Sambil menutupi mulutnya dengan kedua tangan mencegah agar dia tidak muntah, Manami berkata, " itu sangat bermasalah!, aku tak masalah jika kau memanggilku gadis kecil tapi panggilan sayang ini membuat ku tidak tahan, "ucapnya.
"Tidak tahan kenapa?, bukankah bagus jika aku memanggil mu sayang?, " tanya polos pangeran Raiden.
"Dari mananya yang bagus sih, " kesal Manami.
"Hei sayang jangan ngambek dong, lihatlah kita sudah sampai, " ucap pangeran Raiden yang berhenti di depan gerbang istana kerajaan Anshin.
"Kau benar, kalau begitu turunkan aku, aku bisa jalan sendiri, " perintah Manami tetapi tidak di pedulikan oleh pangeran Raiden. la dengan segera masuk ke dalam istana bersama Yuki yang ada di belakangnya sesaat setelah penjaga gerbang membukakan gerbang besar itu.
"Sepertinya pangeran Raiden sangat mencintai putri Manami, " batin para penjaga gerbang yang melihat pangeran Raiden menggendong Manami.
"Aku berasa jadi nyamuk dari tadi, " batin Yuki.
Pangeran Raiden yang mendengar bahwa calon istrinya akan marah jika tidak di turunkan pun dengan segera menurunkannya pelan pelan.
"Baiklah baiklah, sekarang aku udah turunin kamu kan, jadi jangan marah lagi yah, " ucap pangeran Raiden memelas.
"Baiklah, untuk kali ini aku akan memaafkan mu tapi tidak dengan lain kali, " ucap Manami sambil mencubit ujung hidung pangeran Raiden yang mancung nan tajam itu.
Saat mereka berdua sibuk berbicara satu sama lain sambil terus berjalan menuju ke arah aula di mana semua anggota keluarga kerajaan berada, tiba tiba ada suara seorang gadis yang menghampiri mereka.
"Kakak dan kakak ipar, kenapa kalian lama sekali. Semua orang sudah menunggu kalian dari tadi di aula, " ucap gadis itu.
"Shiera kakak mu ini sudah berusaha untuk secepatnya sampai di sini tetapi kakak ipar mu ini selalu memberontak di tengah jalan jadi kami datangnya agak terlambat, " sindir pangeran Raiden.
"Berani kau menyindir ku?, apa kau ingin aku diamkan selamanya hah?, " ucap Manami menyeringai.
"Tidak, tidak, aku tidak mau. Aku mengaku salah, tolong jangan diam kan aku, "ucap pangeran Raiden memohon.
"Huh, di mana sikap dingin dan angkuh mu yang di bilang semua orang?, kau malah terlihat seperti anjing yang selalu menuruti majikannya dan takut majikannya marah ketika membuat masalah, " ucap Manami dengan nada malas.
"Sikap itu akan hilang dari diriku karena ada kau sayang, " ucap pangeran Raiden penuh kasih sayang.
"Hei, hei, hei, kalian berdua nanti lagi saja ya romantis romantisannya, sekarang kita harus segera pergi ke aula. Oh iya aku baru sadar, kakak ipar kenapa paras mu menjadi tambah cantik?, dari yang kemarin seperti seorang dewi sekarang malah melebihi seorang dewi, " ucap gadis itu penasaran yang tidak lain adalah putri Shiera adik kandung pangeran Raiden.
"Hehehe, aku gitu loh, " sombong Manami.
"Kan dia adalah istri kesayangan ku, " sombong pangeran Raiden.

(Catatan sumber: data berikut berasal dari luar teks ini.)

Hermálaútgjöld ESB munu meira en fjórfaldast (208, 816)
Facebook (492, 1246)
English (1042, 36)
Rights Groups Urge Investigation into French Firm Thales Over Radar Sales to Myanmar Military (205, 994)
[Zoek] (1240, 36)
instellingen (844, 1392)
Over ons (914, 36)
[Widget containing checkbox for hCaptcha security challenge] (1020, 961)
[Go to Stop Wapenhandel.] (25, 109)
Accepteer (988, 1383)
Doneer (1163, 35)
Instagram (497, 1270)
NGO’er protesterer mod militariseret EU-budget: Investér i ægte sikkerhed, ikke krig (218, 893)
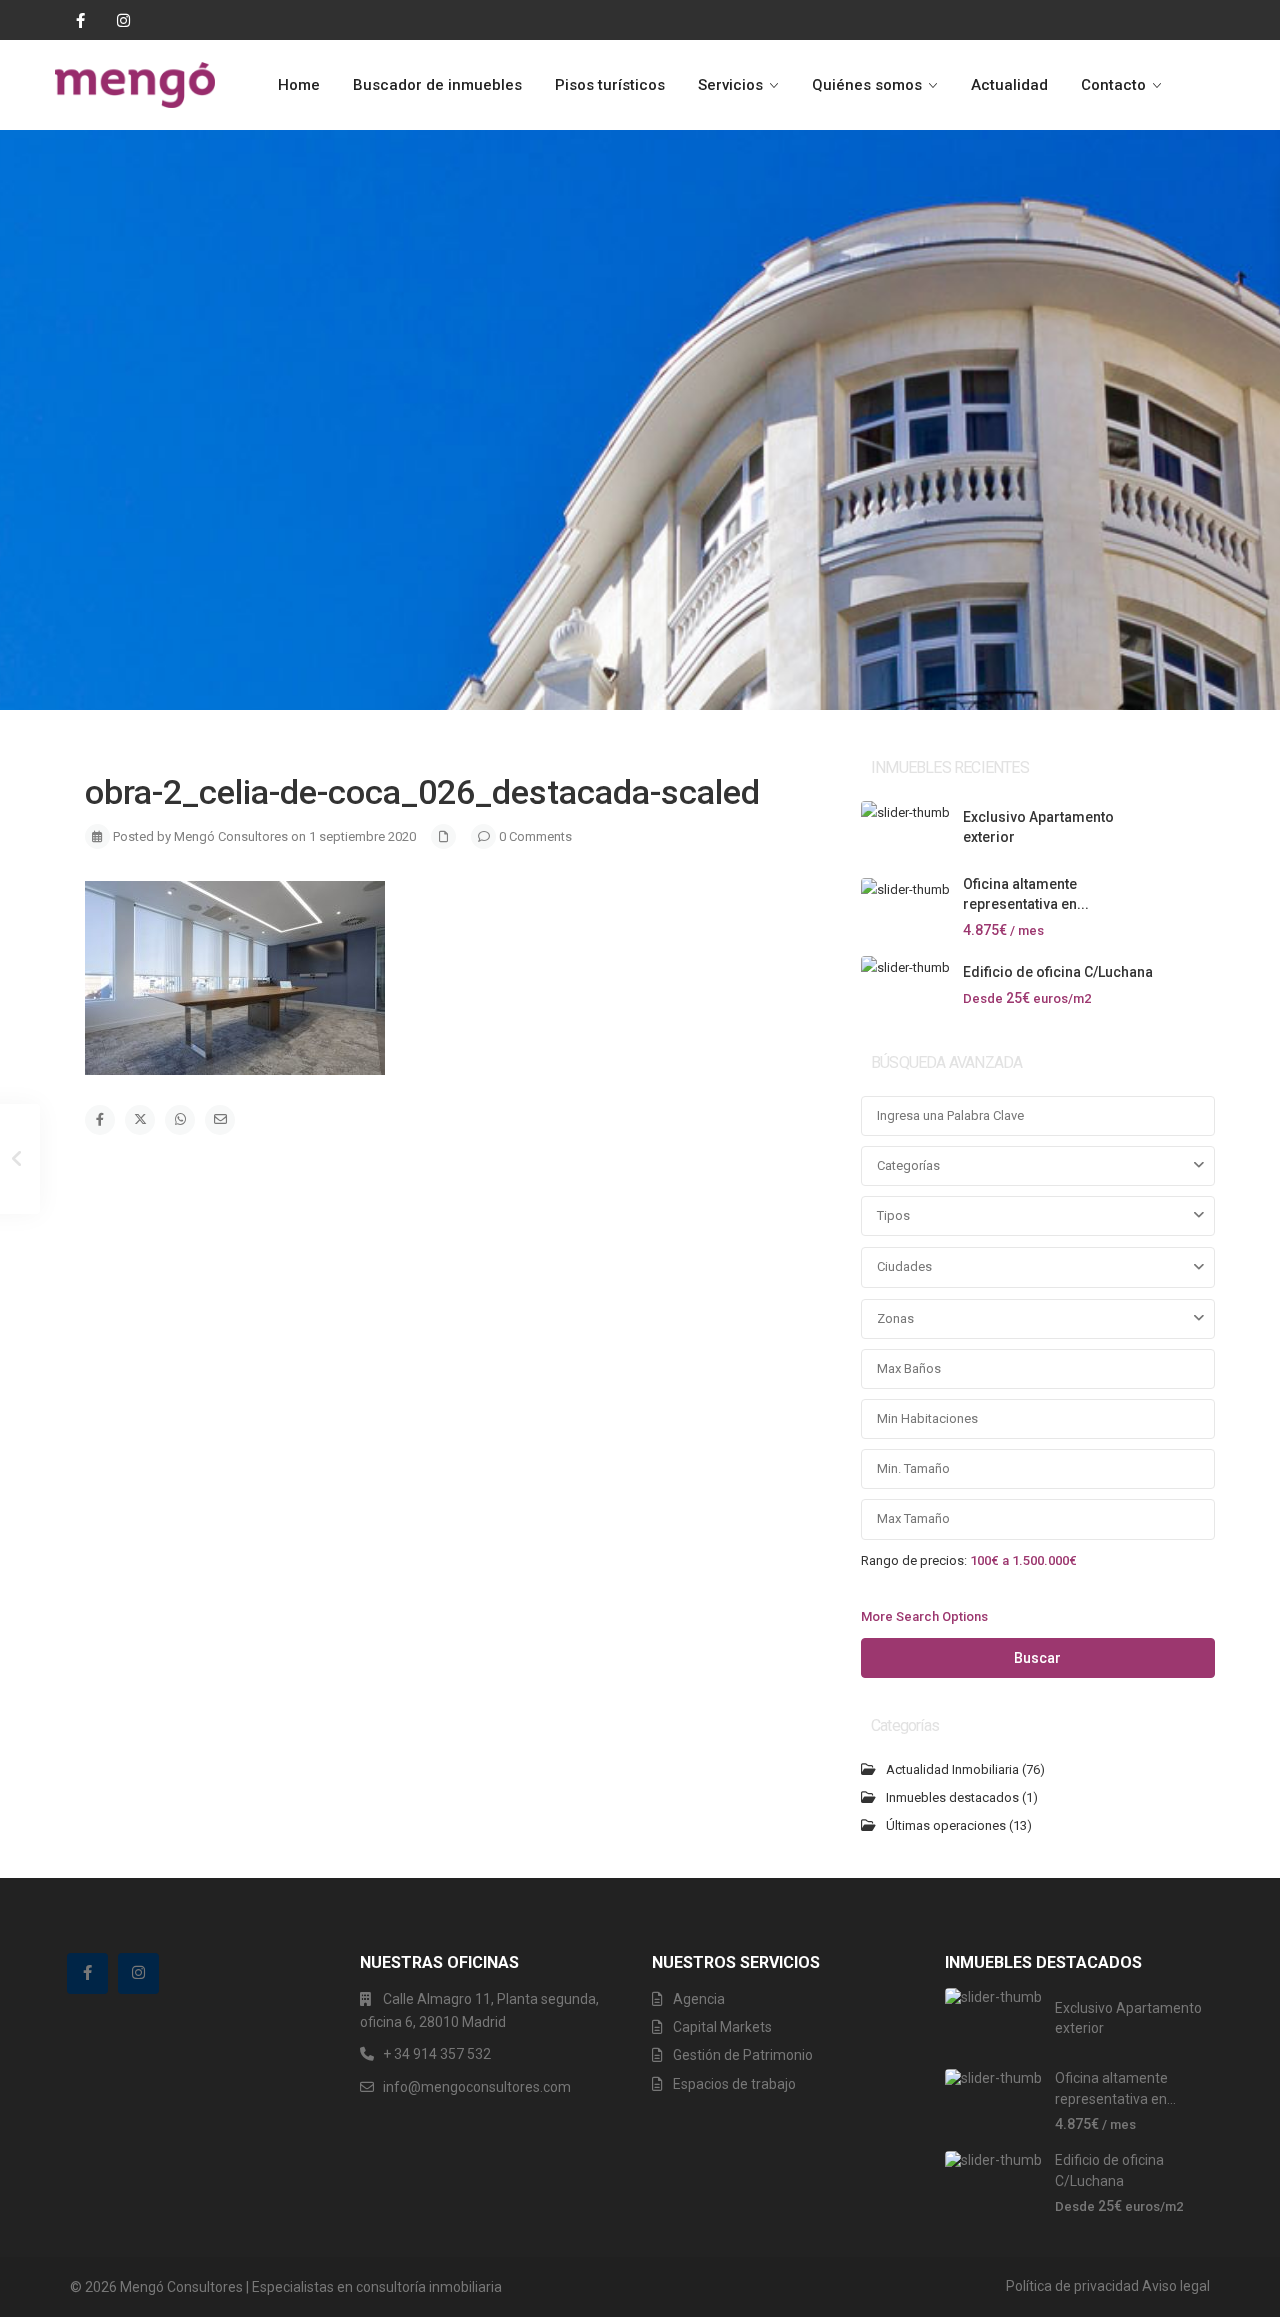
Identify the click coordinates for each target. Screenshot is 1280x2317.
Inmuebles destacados (952, 1797)
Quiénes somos (867, 85)
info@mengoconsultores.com (477, 2087)
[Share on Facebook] (100, 1120)
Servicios (730, 85)
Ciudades (904, 1266)
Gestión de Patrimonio (743, 2055)
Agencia (699, 1999)
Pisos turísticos (610, 85)
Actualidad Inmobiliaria (952, 1769)
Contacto (1113, 85)
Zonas (895, 1318)
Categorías (908, 1165)
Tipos (893, 1215)
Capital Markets (722, 2027)
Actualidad (1009, 85)
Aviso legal (1176, 2286)
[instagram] (116, 20)
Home (299, 85)
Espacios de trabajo (734, 2084)
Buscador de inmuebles (437, 85)
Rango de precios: (914, 1560)
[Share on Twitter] (140, 1120)
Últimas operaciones (946, 1825)
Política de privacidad (1072, 2286)
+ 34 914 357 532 (437, 2054)
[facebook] (75, 20)
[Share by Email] (220, 1120)
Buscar (1037, 1658)
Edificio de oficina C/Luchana (1058, 972)
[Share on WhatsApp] (180, 1120)
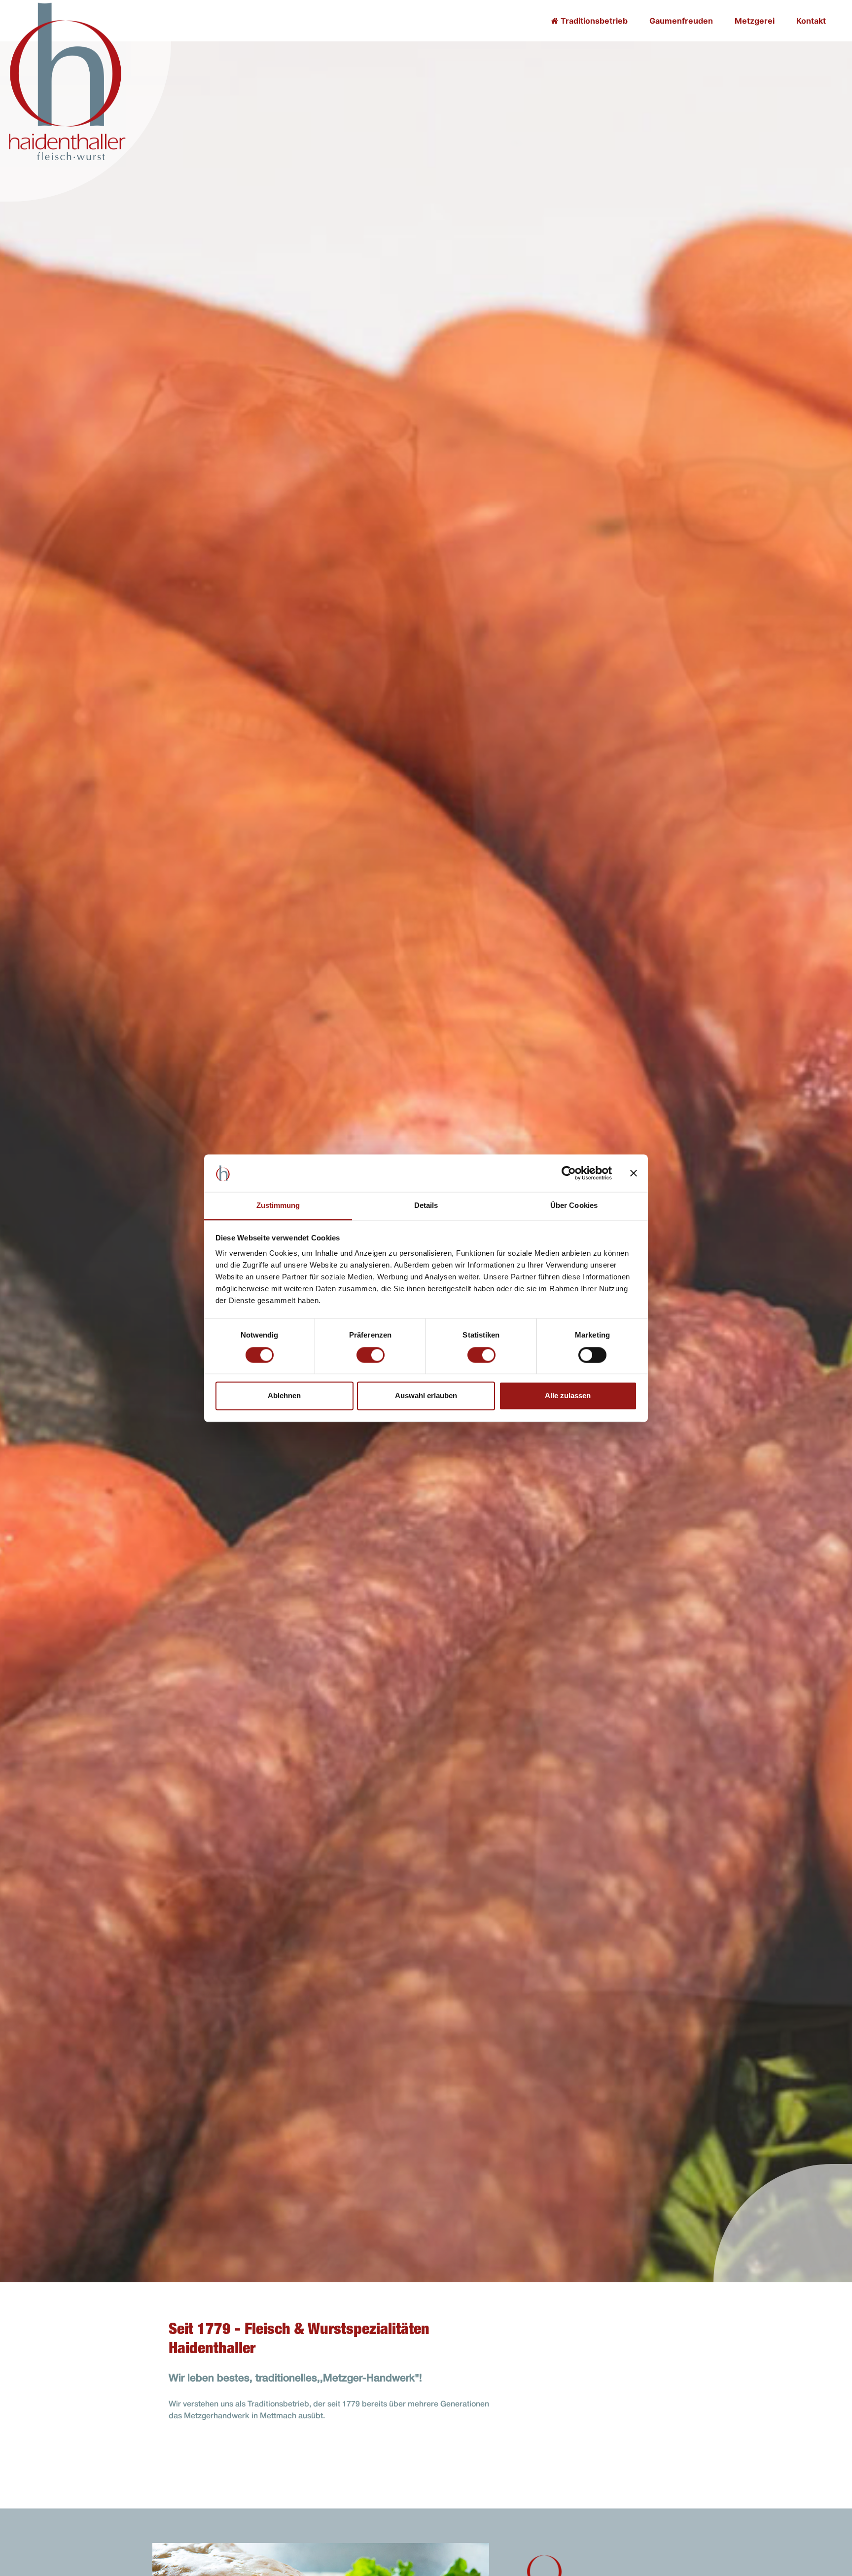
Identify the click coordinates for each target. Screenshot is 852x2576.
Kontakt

"Kenapa kalian semua malah jadi sombong kayak gitu gara gara di piji?, aku sungguh telah menyesal telah memiji mu kakak ipar. Haih, lebih baik kita masuk ke aula saja dulu sebelum mereka semua marah karena menantu mereka tidak datang datang, " ucap putri Shiera sambil menggandeng tangan Manami dan berjalan ke arah aula dengan cepat.
"Memangnya apa yang terjadi?, " bingung pangeran Raiden yang mengikuti di belakang kedua wanita itu.
"Apa lagi kalau bukan ingin segera bertemu dengan menantu mereka yang sangat di damba dambakan, " ucap putri Shiera sambil terus berjalan.
"Menantu yang di damba dambakan?, " batin Manami bingung.
"Apa ini?, aku seperti orang yang terlupakan, aku lebih suka saat Rin berada di istana mawar merah dari pada seperti ini. la seperti di rebut dari diri ku, " gumam Yuki kesal lalu mengikuti mereka dari belakang.
"Bagaimana kakak yang sangat dingin dan bengis itu bisa tunduk seperti anjing setia kepada kakak ipar?, ini sangat mengejutkan, " batin putri Shiera.